### EXERCISE DESCRIPTION
Whenever a line in the entries includes the word "agent", copy that line out.

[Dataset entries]
[Start of section]

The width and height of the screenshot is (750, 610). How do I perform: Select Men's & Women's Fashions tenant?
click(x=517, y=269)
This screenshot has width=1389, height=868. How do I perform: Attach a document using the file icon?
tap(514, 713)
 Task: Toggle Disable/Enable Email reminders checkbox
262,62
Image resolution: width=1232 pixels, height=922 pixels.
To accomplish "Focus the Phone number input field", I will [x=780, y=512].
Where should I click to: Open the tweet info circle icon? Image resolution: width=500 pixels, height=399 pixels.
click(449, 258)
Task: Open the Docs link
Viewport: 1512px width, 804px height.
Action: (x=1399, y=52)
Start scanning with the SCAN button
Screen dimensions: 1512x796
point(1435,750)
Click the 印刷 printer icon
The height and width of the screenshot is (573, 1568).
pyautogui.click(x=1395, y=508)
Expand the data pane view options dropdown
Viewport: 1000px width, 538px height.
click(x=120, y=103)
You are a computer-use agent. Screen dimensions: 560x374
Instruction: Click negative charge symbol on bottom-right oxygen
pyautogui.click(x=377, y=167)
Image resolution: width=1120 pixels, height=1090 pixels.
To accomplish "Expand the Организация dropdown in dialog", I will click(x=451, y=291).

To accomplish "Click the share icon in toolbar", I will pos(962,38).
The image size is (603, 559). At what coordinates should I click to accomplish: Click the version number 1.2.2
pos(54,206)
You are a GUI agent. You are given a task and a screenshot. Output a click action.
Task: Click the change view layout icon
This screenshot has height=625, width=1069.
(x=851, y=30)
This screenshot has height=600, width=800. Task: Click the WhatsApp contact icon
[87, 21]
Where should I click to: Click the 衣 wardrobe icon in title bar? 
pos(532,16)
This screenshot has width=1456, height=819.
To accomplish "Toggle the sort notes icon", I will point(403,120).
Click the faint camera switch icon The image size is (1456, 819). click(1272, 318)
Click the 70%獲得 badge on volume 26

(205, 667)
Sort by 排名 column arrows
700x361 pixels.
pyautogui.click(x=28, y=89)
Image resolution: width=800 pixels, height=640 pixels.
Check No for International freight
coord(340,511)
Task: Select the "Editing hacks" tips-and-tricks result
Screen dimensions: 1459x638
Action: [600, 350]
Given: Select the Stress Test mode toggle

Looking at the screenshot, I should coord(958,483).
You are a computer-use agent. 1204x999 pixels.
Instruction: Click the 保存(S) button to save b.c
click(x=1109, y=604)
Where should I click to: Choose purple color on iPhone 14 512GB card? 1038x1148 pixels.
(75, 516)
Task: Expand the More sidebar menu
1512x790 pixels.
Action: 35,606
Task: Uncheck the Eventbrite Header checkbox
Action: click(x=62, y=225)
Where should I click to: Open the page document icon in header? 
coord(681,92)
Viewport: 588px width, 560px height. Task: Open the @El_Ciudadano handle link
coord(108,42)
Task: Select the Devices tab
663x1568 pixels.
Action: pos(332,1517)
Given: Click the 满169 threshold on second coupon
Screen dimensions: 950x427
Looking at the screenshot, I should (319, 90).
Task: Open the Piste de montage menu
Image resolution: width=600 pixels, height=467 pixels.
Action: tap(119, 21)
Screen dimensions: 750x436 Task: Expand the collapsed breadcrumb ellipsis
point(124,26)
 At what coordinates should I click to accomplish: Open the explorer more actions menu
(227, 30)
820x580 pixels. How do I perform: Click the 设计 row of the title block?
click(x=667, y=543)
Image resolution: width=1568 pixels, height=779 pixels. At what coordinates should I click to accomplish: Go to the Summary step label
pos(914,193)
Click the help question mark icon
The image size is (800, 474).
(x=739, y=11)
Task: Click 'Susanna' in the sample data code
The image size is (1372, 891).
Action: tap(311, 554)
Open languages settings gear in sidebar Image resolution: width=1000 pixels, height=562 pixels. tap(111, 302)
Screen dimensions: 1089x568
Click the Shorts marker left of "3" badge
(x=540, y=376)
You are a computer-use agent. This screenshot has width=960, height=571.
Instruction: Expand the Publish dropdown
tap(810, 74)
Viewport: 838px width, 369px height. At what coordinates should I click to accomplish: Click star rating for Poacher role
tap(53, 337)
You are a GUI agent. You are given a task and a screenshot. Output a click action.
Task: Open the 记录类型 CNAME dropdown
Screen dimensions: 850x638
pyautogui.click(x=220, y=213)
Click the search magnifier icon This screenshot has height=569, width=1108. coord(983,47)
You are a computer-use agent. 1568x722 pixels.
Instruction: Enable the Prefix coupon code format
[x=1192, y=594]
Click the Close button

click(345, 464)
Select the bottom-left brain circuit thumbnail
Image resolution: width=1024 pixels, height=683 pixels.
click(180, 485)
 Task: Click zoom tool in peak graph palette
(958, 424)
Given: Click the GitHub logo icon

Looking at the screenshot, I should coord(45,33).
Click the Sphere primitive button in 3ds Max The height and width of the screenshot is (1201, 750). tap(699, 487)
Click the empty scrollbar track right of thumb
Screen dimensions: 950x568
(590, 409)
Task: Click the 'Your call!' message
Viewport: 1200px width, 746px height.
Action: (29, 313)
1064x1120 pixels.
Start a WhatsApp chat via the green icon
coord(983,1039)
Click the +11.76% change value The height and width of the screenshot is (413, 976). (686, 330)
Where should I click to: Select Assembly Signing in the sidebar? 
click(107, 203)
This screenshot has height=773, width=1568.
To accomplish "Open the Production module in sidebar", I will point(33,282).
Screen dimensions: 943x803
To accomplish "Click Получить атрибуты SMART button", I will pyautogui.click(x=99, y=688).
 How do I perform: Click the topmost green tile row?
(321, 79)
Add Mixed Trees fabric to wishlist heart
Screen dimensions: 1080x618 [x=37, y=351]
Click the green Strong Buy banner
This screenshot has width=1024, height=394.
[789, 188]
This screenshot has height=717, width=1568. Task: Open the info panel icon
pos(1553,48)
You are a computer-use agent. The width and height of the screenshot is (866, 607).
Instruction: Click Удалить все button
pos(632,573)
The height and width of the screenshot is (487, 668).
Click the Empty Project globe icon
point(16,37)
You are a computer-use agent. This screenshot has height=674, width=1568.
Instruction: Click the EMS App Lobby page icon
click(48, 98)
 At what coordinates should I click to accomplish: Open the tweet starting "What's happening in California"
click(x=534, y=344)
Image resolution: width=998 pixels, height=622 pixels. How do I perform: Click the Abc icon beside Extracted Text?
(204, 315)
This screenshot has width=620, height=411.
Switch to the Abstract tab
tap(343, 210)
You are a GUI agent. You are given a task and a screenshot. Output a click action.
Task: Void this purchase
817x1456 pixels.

[End of section]

### ANSWER FOR THIS EXERCISE
You are a computer-use agent. Screen dimensions: 560x374
You are a GUI agent. You are given a task and a screenshot. Output a click action.
You are a computer-use agent. 1204x999 pixels.
You are a computer-use agent. This screenshot has width=960, height=571.
You are a GUI agent. You are given a task and a screenshot. Output a click action.
You are a computer-use agent. 1568x722 pixels.
You are a computer-use agent. The width and height of the screenshot is (866, 607).
You are a computer-use agent. This screenshot has height=674, width=1568.
You are a GUI agent. You are given a task and a screenshot. Output a click action.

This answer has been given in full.